- _Task requirements_:
a: In the forum thread on wood frame lateral analysis software below, reproduce the stretch from "We're still under" through "the 2007 CBC.".
b: In the forum thread on wood frame lateral analysis software below, which building code is the 2010 CBC based on?
c: List every username that appears as a post header in the forum thread on wood frame lateral analysis software below.

- _Excerpt_:
□ □ □ □ □ □ □

# Wood Frame Lateral Analysis Software



## Rio

Is anybody working with any *GOOD* Wood Frame Lateral Analysis Software? We had a bad experience with one that was priced between $500 - $1,000.00 and are willing to pay more for something that can be used to generate structural calcs that will pass the 2009 IBC requirements for Seismic Design Catergory D.

We're looking at the Structural Soft 'BuildingWorx Whole Building Design Suite. It sounds nice but the other one sounded nice (but not nearly as nice) as this one. 

TIA for any input.....................


----------



## griz

How do you figure any engineering software will do you any good when California municipalities require a wet stamp for stepping stones...


----------



## Calidecks

The new code book is out now. Why the 2009 IRC?


----------



## Rio

griz said:


> How do you figure any engineering software will do you any good when California municipalities require a wet stamp for stepping stones...


We have a licensed and fairly competent architect on staff who will be running that end of things and who can stamp the majority of the projects we work on. 

He can toil through ASCE7-05 and get help from engineers we contract with for parts he has trouble with but as with many things it makes sense to take advantage of the current state of technology.


----------



## griz

Let the Archy/Engineer do their job....

A cheapo software will not replace them.


----------



## Rio

Californiadecks said:


> The new code book is out now. Why the 2009 IRC?


We're still under the 2010 CBC (California Building Code) which is based on the 2009 IBC (International Building Code). California is always behind on when they change the current code. We were using the 1997 UBC until a couple of years ago and then were using the 2007 CBC.

As an aside on that we work with different engineers and one that we work with has developed his own spreadsheets with formulas and references the 2006 IBC all the time. 

I asked him about that and he said he never gets a problem with it and does large and complicated additions all the time all over southern California............ Go figure! I certainly can't because when we turn in plans we have to write on them that they will comply with a whole list of codes and none of them are earlier than 2010


----------



## Rio

griz said:


> Let the Archy/Engineer do their job....
> 
> A cheapo software will not replace them.


No, but a *good *software package can make their work not only more productive but also provide a check for what they're doing. There's some wonderful software out there for this profession now and it makes sense to take advantage of it or risk becoming an anachronism. Almost every engineer we work with is using software now. 

It's a similar issue going on with BIM (Building Information Modeling) vs. a regular CAD program and the same issue came up with CAD vs. hand drafting.


----------



## TLP

I'm not sure why you want a software that is limited to lateral load analysis. If you have solid bodies from a CAD program, NASTRAN and PACTRAN is best to upload to for stress analysis, if you have the correct impact loads. It can handle any industry or material design but it's not cheap.

□ □ □ □ □ □ □

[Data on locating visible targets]
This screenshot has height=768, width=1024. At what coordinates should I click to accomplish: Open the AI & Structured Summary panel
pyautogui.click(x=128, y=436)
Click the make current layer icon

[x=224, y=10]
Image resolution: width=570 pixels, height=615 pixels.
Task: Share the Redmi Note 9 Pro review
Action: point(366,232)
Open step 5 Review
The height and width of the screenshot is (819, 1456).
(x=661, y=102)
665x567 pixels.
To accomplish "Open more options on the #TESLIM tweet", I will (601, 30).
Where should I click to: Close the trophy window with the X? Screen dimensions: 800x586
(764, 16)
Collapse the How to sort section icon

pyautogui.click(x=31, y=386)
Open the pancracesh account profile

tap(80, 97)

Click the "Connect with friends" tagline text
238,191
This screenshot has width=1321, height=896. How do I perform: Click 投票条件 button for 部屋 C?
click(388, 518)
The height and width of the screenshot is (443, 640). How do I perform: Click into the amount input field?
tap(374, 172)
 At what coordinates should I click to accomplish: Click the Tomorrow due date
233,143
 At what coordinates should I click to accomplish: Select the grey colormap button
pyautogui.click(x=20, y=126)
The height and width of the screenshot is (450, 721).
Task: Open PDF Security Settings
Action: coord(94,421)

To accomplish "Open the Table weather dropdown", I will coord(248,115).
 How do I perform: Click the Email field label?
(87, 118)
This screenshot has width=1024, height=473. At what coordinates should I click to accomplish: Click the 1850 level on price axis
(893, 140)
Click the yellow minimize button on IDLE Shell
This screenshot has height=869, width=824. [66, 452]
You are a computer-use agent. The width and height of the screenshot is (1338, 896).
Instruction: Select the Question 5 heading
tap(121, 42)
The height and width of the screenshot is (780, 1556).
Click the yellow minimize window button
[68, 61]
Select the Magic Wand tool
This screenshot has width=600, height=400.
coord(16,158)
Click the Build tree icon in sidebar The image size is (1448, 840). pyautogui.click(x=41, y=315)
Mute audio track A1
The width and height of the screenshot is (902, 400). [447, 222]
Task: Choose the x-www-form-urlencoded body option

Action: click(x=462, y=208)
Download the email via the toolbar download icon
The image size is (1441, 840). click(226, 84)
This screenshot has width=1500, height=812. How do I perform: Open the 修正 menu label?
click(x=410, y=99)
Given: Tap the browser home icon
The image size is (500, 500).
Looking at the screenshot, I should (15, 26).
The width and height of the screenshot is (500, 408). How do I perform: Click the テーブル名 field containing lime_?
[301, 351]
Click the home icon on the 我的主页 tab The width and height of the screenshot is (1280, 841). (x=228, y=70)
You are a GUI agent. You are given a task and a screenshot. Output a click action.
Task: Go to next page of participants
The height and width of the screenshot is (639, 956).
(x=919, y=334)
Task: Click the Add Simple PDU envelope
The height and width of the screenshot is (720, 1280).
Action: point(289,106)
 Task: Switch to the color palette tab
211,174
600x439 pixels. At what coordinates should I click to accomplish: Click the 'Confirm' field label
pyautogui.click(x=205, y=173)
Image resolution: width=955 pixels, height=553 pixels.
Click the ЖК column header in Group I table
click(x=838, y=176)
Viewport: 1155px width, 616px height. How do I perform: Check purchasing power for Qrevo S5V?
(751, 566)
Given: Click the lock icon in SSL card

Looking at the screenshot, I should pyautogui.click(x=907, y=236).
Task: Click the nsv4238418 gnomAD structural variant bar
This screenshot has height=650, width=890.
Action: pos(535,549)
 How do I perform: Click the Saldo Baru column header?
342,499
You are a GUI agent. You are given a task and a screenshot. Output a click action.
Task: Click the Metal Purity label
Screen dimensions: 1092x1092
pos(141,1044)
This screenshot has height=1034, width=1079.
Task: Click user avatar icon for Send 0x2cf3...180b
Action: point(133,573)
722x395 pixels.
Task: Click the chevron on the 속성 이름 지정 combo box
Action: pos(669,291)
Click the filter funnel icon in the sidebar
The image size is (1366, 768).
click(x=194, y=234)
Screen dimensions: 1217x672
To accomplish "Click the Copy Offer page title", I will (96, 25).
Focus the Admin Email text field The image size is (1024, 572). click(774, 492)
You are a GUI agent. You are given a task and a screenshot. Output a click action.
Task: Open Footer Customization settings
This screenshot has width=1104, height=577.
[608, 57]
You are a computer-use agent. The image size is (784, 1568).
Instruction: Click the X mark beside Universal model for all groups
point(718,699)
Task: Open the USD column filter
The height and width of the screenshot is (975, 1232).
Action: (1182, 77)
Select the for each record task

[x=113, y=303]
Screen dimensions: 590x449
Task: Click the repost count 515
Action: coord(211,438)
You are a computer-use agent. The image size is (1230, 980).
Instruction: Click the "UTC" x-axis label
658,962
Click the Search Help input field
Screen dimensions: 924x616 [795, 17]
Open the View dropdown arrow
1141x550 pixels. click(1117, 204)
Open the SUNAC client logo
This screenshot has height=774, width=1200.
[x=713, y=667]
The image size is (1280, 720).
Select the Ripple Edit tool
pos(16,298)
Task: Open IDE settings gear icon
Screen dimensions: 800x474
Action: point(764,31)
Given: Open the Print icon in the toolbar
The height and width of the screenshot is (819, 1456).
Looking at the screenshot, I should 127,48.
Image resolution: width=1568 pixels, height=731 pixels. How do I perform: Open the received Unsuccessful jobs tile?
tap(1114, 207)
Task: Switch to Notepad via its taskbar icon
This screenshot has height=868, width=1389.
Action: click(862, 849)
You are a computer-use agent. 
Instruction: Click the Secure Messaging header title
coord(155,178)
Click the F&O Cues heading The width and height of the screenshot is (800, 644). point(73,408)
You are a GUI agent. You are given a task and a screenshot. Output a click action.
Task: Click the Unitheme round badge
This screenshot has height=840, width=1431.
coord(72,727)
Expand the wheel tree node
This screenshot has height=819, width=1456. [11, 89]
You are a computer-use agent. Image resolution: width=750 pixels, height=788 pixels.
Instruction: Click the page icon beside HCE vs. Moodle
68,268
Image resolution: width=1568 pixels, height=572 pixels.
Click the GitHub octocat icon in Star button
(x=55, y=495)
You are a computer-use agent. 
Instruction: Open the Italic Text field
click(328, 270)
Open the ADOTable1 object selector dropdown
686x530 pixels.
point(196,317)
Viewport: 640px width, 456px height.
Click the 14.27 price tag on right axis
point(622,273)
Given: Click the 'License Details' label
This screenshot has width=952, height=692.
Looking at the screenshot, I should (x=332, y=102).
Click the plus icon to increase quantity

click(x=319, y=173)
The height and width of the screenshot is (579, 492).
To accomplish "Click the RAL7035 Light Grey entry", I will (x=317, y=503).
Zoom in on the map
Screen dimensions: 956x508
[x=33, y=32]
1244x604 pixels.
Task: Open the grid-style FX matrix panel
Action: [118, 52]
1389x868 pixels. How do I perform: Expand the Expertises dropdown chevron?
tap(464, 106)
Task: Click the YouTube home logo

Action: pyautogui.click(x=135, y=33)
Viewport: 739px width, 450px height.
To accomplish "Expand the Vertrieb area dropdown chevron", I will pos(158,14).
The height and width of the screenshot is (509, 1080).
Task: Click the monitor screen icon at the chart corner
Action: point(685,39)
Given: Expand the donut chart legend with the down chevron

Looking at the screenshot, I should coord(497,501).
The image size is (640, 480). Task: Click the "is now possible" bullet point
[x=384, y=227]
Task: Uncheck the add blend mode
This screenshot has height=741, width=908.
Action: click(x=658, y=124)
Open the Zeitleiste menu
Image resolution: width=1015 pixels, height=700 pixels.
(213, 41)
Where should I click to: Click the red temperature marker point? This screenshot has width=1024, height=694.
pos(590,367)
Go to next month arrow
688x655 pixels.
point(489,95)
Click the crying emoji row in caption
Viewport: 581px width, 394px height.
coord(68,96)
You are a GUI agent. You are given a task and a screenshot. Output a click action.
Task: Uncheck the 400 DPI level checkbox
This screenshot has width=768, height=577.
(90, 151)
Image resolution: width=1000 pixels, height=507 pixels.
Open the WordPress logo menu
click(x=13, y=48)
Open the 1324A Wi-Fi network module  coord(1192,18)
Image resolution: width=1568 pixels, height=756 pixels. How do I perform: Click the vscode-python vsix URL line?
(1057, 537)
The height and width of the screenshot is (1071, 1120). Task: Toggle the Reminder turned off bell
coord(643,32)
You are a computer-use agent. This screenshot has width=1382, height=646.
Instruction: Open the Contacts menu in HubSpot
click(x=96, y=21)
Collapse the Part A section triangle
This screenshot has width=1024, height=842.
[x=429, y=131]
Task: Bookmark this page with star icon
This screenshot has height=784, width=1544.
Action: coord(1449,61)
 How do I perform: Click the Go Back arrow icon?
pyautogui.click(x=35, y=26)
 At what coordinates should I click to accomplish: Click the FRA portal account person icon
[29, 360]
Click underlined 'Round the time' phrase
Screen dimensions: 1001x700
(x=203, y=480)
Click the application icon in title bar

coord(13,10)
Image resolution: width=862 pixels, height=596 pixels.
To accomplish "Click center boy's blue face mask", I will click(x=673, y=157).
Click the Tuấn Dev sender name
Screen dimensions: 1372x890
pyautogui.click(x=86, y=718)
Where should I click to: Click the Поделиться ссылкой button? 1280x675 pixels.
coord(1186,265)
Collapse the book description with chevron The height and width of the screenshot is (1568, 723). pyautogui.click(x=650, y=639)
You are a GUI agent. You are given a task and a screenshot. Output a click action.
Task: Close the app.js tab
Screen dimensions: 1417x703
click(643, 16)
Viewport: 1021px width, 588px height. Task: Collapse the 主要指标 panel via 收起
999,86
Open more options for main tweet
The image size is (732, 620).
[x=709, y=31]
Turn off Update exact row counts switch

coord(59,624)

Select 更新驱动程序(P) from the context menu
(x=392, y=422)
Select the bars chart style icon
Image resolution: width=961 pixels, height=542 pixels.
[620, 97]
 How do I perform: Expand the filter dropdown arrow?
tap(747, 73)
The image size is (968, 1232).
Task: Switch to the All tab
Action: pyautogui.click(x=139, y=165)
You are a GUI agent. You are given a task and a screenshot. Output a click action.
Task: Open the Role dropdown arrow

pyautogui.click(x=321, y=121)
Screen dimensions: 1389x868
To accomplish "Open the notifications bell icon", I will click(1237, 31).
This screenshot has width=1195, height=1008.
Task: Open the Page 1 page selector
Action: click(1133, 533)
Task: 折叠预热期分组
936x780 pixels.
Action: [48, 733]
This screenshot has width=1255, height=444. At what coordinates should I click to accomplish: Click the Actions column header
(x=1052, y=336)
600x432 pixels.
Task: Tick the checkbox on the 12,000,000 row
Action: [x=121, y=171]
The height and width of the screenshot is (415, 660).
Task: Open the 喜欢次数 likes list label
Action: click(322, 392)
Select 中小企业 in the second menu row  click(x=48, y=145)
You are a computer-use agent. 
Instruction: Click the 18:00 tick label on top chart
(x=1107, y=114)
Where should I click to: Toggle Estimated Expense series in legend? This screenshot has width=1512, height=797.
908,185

□ □ □ □ □ □ □

- _Solved problems_:
a:
We're still under the 2010 CBC (California Building Code) which is based on the 2009 IBC (International Building Code). California is always behind on when they change the current code. We were using the 1997 UBC until a couple of years ago and then were using the 2007 CBC.

b: The 2010 CBC is based on the 2009 IBC (International Building Code).

c: Rio, griz, Calidecks, TLP